* _ROWS_

------------------------------------------------------------

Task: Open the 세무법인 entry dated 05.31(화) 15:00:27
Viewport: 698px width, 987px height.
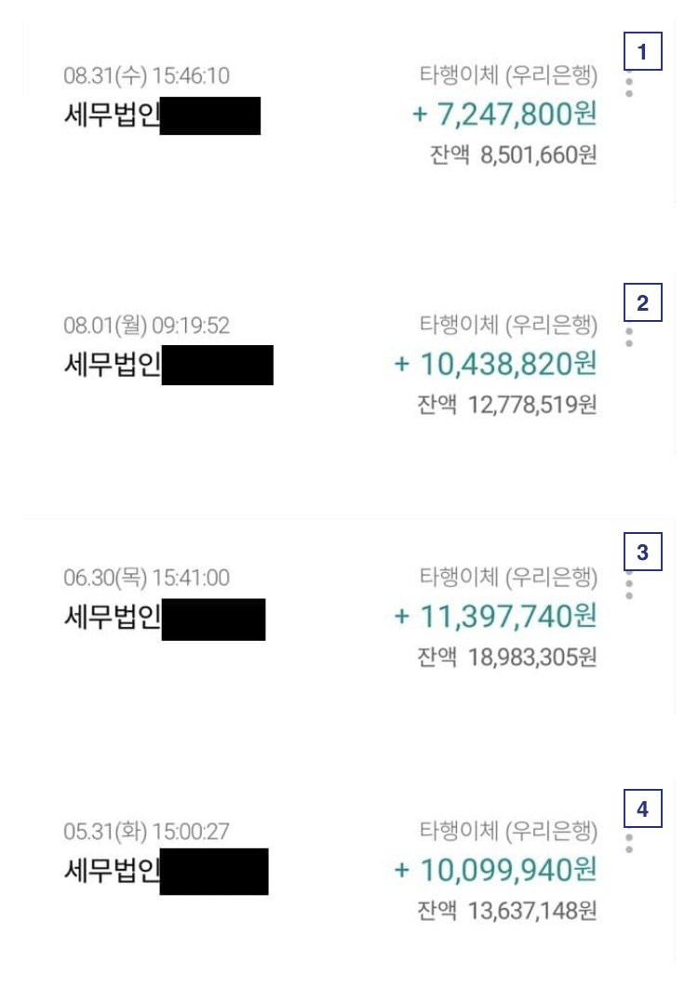Action: pyautogui.click(x=112, y=871)

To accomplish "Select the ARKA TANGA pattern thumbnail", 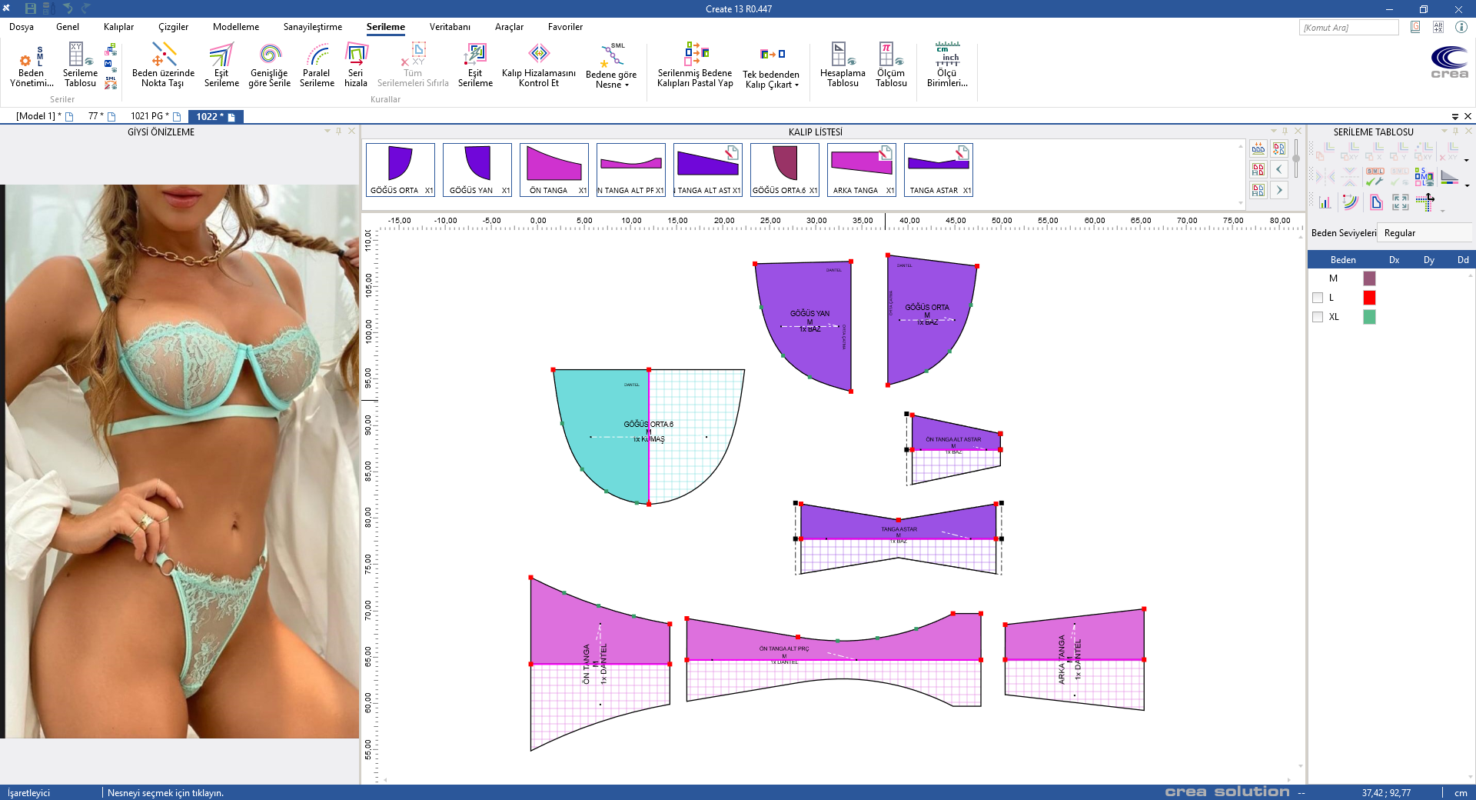I will coord(862,170).
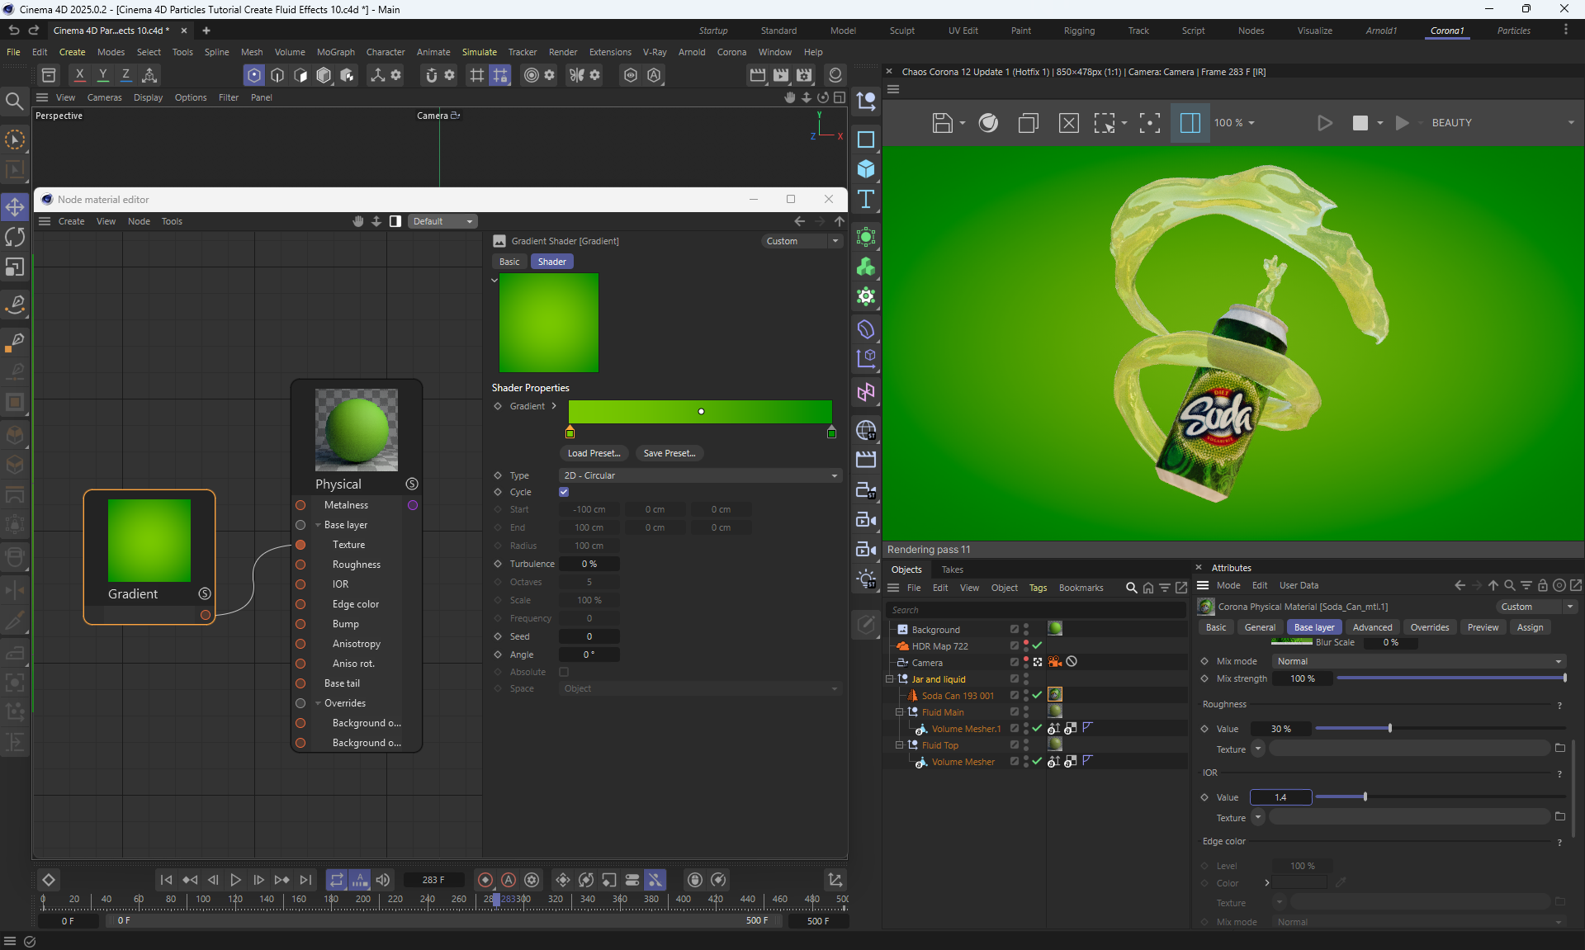Go to the end of the animation

[305, 880]
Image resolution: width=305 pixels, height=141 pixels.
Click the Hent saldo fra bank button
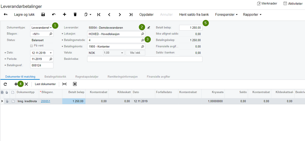point(194,14)
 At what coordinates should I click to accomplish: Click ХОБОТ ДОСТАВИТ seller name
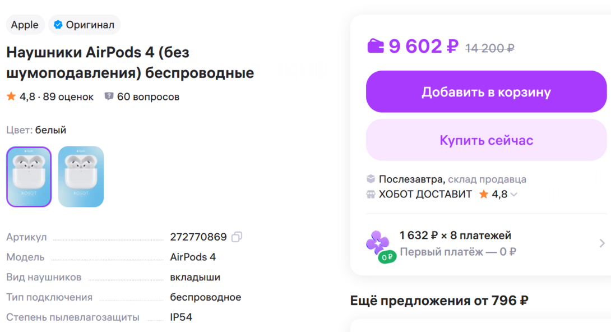point(425,194)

------------------------------------------------------------

* _WHAT TO DO_
Rewrite the records from the line containing "At what coordinates" through the end of the records, replacing "seller" with "vendor" and changing nothing else. Omit the pictures from your answer.

* _PROBLEM SOLUTION_
 At what coordinates should I click to accomplish: Click ХОБОТ ДОСТАВИТ vendor name
point(425,194)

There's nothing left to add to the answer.